Conversation-depth social engineering attack detection using attributes from automated dialog engagement

Assignee

• SRI International · US

Inventors

• Phillip A. Porras · Menlo Park, US
• Kenneth C. Nitz · Redwood City, US
• Keith M. Skinner · Menlo Park, US
• Dayne Freitag · Lemon Grove, US

Key dates

Classification

• Technology area (CPC G)Physics
• CPC primaryG06F40/35
• WIPO fieldComputer technology
• WIPO sectorElectrical engineering

Abstract

A method of determining an adversarial attack playbook includes receiving, from an adversarial actor, an electronic communication intended for a target user. The method includes engaging in a deep dialog with the adversarial actor by deploying a synthetic persona dynamically during the electronic communication.
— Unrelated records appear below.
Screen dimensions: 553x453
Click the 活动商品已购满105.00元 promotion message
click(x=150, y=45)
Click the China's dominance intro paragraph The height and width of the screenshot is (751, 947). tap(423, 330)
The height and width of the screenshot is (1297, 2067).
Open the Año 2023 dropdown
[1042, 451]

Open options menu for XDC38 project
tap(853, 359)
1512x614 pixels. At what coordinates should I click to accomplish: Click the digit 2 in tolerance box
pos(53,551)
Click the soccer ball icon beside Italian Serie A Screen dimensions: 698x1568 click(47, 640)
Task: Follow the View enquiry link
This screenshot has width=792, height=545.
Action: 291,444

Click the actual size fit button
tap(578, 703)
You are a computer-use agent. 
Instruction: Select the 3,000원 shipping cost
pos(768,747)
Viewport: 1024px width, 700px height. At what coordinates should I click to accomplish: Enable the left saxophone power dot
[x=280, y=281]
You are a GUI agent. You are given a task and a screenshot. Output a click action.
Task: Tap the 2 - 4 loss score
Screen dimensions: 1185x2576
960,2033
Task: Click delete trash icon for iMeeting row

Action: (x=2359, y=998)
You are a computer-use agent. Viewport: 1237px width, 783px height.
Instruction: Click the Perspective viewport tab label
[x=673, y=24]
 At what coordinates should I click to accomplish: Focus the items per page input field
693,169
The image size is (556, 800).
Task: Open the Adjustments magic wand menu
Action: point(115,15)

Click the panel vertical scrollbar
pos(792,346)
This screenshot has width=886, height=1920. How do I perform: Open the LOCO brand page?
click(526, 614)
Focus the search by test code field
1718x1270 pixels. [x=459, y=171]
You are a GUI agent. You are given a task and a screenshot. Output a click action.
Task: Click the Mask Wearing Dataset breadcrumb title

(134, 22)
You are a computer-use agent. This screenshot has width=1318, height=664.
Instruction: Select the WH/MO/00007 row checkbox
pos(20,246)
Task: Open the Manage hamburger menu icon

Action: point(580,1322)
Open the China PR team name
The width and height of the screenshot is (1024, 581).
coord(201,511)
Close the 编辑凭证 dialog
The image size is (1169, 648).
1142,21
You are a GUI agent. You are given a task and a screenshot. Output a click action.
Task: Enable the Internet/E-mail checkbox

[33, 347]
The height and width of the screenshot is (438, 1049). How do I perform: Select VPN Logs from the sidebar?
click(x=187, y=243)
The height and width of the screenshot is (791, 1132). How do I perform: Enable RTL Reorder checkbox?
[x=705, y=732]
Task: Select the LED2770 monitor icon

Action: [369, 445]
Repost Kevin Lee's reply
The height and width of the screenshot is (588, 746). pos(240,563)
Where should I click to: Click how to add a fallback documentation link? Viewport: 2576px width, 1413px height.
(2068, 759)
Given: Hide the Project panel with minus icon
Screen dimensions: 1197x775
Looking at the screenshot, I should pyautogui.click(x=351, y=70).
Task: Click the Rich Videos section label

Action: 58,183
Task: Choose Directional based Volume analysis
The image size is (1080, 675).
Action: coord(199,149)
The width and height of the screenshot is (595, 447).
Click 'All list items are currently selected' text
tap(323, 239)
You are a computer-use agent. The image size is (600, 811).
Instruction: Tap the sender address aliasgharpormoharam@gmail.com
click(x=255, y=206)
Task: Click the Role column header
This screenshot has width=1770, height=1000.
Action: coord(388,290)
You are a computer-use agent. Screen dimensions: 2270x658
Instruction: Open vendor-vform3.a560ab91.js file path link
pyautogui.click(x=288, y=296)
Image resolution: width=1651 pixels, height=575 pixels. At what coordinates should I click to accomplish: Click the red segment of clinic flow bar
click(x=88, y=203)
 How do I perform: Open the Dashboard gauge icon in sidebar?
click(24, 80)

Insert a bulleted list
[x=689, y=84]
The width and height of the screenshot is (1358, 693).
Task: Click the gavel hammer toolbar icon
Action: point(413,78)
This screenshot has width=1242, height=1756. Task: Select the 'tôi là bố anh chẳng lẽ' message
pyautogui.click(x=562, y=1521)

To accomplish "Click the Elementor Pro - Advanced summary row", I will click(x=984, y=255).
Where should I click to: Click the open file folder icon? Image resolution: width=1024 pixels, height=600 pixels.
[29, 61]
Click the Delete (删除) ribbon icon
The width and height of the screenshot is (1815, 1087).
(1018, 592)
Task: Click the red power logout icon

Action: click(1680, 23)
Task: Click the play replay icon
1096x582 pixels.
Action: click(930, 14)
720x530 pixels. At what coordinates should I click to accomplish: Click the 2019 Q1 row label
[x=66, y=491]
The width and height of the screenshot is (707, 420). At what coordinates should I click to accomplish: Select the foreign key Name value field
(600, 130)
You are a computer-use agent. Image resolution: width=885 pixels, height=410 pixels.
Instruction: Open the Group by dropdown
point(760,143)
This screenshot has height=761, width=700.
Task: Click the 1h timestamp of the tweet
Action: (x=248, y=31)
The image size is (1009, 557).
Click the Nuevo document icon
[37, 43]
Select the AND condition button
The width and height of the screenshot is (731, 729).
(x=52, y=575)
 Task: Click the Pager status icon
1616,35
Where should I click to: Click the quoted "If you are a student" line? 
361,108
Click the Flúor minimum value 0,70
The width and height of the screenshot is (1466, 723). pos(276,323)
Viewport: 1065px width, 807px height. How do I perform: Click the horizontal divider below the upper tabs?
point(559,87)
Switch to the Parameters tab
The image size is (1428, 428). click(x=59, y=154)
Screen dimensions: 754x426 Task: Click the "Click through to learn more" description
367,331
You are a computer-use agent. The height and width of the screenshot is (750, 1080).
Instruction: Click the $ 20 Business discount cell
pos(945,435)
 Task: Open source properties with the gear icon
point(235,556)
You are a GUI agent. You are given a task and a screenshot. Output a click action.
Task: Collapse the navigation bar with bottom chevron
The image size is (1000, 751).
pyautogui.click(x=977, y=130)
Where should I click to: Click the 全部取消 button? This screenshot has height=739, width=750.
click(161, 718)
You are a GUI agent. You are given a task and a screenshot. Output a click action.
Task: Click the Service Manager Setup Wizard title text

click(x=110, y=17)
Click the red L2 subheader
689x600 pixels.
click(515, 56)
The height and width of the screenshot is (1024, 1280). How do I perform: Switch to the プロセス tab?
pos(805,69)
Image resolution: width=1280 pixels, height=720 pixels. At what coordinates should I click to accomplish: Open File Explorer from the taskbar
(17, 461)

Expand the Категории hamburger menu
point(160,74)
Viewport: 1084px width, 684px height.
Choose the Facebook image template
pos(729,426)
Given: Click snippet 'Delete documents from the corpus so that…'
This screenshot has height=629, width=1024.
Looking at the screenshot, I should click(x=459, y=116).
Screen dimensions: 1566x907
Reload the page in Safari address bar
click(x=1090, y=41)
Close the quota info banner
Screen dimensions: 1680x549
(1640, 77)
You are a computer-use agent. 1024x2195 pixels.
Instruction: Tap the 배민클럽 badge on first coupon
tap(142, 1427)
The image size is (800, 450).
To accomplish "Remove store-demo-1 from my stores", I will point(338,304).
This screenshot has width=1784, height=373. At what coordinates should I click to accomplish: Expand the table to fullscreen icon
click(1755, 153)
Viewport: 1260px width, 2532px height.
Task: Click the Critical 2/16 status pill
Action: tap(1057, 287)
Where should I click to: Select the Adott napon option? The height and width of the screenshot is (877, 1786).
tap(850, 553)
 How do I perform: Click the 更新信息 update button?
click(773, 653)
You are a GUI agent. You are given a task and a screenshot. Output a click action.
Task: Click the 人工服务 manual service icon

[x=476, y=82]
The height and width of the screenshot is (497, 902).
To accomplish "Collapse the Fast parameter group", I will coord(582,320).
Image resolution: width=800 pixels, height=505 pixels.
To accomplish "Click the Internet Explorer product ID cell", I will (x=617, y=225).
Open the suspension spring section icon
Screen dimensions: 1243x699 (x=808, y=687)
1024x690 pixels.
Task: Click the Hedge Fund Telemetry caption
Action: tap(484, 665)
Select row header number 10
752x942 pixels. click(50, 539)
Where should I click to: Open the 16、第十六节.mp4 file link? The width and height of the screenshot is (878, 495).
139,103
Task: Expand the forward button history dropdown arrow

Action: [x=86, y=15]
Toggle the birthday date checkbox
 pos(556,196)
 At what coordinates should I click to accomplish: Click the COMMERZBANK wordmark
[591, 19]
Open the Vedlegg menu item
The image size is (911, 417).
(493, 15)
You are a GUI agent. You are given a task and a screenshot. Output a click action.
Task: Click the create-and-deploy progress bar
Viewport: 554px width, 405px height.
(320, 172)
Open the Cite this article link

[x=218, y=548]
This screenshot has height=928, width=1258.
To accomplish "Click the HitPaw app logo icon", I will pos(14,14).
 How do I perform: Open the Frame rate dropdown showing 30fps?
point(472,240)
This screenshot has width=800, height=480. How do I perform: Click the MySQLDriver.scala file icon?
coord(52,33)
The deep dialog includes multiple rounds of communication exchanges. The method includes determining a length and type of the deep dialog to obtain attributes related to the adversarial actor. The method includes identifying a conversational pattern from the deep dialog. The conversational pattern comprises dialog interaction elements utilized by the adversarial actor. The method includes dynamically producing, based on the conversational pattern, the playbook associated with the adversarial actor. The playbook is indicative of a dialog interaction strategy implemented by the adversarial actor. The method includes providing the playbook to a social engineering attack (SEA) system in order to detect, avoid and/or mitigate future attacks.